There will also be opt-out and consent rights for individuals. Covered entities won’t be allowed to collect or process covered data that is sensitive, which includes identifiers issued by the government like social security numbers, credit card numbers, health data, genetic information, biometric information, accurate geolocation information, and specific demographic information like religion or race, apart from other data, without the consent of the individual.
People would also have the right to choose not to get their covered data transferred and choose not to get targeted advertising. In addition, there will be restrictions applied for data on minors who are below 18 years of age.
The ADPPA would also look to protect civil rights. These will be subjected to some exceptions and will ensure that covered entities can’t collect, transfer, or process covered data in any manner that is discriminatory against any person on the basis of their color, race, religion, sexual orientation, disability, gender, or national origin.
Larger data holders, which are covered entities with annual revenues of around $250 million and have collected covered data on 5 million people or more or the sensitive data of 100,000 people or more, will have to engage in something known as the algorithm impact assessment. In this assessment, the data holders will have to document what steps they took to mitigate all potential harms from their algorithms, which relate to education, children, housing advertisements, healthcare, employment, credit, or insurance, public accommodations access, and other discriminatory impacts. All covered entities will need to evaluate the design of their algorithms to reduce the chances of any harm.
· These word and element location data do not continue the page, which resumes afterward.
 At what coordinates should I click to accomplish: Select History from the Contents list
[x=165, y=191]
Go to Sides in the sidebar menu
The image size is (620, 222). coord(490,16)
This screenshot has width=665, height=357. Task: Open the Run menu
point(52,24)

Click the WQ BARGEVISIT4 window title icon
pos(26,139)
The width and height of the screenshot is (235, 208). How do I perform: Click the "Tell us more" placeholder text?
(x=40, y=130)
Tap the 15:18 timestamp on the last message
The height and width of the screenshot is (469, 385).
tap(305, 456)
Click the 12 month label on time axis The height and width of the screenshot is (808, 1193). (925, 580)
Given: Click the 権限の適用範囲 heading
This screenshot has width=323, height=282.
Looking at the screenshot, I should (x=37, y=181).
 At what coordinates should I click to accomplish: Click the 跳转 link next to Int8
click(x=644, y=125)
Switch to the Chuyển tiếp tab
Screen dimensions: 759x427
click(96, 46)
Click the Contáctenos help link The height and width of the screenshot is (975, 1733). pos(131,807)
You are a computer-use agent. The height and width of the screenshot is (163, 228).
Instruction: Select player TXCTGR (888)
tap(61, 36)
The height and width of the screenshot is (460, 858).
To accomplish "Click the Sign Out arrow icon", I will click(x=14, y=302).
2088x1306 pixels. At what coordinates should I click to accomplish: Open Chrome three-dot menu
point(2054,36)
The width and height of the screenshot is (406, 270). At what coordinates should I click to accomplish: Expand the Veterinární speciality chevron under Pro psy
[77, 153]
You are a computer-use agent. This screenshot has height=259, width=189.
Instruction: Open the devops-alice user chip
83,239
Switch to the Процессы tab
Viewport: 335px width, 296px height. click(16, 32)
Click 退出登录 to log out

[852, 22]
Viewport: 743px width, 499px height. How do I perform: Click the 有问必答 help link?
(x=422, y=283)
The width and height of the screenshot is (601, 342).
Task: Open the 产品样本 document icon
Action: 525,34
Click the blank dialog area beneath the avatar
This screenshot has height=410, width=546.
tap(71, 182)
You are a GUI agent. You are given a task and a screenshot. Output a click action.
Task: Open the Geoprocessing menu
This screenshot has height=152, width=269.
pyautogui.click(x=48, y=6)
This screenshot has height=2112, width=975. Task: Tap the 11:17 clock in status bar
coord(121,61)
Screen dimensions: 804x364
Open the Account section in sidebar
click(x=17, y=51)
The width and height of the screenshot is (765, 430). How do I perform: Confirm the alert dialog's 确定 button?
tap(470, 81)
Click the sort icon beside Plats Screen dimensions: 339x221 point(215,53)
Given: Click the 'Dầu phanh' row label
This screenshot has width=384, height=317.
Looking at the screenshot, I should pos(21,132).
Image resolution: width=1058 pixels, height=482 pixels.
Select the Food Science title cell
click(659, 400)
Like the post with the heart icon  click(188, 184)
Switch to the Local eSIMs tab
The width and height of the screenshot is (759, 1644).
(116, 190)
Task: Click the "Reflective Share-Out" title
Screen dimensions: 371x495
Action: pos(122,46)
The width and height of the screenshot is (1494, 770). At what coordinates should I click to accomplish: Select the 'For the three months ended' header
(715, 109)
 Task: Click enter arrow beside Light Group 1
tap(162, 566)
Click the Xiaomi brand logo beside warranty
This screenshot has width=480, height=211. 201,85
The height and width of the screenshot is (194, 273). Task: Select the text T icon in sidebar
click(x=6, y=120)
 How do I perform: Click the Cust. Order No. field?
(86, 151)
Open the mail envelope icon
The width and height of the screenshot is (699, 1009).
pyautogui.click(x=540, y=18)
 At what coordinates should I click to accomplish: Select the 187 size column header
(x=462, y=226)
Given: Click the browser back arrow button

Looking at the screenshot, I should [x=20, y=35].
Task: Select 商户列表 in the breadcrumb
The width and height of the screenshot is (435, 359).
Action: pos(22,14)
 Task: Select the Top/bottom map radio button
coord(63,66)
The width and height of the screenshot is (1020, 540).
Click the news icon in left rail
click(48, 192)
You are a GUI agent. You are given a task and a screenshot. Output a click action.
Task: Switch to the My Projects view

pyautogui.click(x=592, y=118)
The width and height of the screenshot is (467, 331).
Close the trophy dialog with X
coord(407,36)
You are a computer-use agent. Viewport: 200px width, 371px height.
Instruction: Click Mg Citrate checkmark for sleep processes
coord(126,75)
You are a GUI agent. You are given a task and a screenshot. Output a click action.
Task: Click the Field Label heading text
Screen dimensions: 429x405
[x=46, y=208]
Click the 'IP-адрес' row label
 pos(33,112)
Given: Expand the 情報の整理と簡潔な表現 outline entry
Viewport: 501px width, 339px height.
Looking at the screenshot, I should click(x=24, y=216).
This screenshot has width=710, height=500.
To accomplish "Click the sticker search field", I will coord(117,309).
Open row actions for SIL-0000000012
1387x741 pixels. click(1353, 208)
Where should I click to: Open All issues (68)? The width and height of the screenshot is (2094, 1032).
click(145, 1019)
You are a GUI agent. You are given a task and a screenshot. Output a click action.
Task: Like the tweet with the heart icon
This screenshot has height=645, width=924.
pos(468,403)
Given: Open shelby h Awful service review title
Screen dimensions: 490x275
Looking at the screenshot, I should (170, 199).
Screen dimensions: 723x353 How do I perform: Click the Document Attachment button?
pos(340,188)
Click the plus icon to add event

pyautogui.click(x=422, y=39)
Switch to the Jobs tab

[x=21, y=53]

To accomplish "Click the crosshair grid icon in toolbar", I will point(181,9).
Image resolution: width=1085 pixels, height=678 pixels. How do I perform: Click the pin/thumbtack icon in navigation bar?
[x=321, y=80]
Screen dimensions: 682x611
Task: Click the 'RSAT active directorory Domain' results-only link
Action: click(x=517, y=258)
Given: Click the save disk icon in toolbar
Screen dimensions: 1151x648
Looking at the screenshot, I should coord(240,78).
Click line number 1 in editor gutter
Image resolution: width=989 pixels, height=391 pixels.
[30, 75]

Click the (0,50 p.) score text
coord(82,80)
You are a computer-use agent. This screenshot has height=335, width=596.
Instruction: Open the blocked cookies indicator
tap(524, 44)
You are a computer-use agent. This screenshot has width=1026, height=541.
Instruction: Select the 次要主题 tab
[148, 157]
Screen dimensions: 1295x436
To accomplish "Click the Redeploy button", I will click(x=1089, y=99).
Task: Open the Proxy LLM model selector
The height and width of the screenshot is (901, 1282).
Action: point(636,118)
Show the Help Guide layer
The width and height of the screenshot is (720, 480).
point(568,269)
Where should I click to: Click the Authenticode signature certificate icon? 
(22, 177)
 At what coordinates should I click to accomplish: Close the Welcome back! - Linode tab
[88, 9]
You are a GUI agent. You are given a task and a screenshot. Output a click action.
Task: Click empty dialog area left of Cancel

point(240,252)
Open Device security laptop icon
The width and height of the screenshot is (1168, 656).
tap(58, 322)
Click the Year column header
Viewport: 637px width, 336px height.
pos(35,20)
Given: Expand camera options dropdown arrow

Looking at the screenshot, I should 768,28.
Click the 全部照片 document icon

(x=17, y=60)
All covered entities will also have a requirement to secure the data of individuals. Covered entities must establish, maintain, and implement reasonable technical, administrative, and physical practices for data security for the protection of covered data against unauthorized acquisition and access. Even though the data security practices can be tailored based on the size of an entity and its complexity, among numerous factors, all covered entities which have failed to qualify for these small data exceptions will have to adopt other practices like conducting an assessment to determine the vulnerability of every system that holds covered data.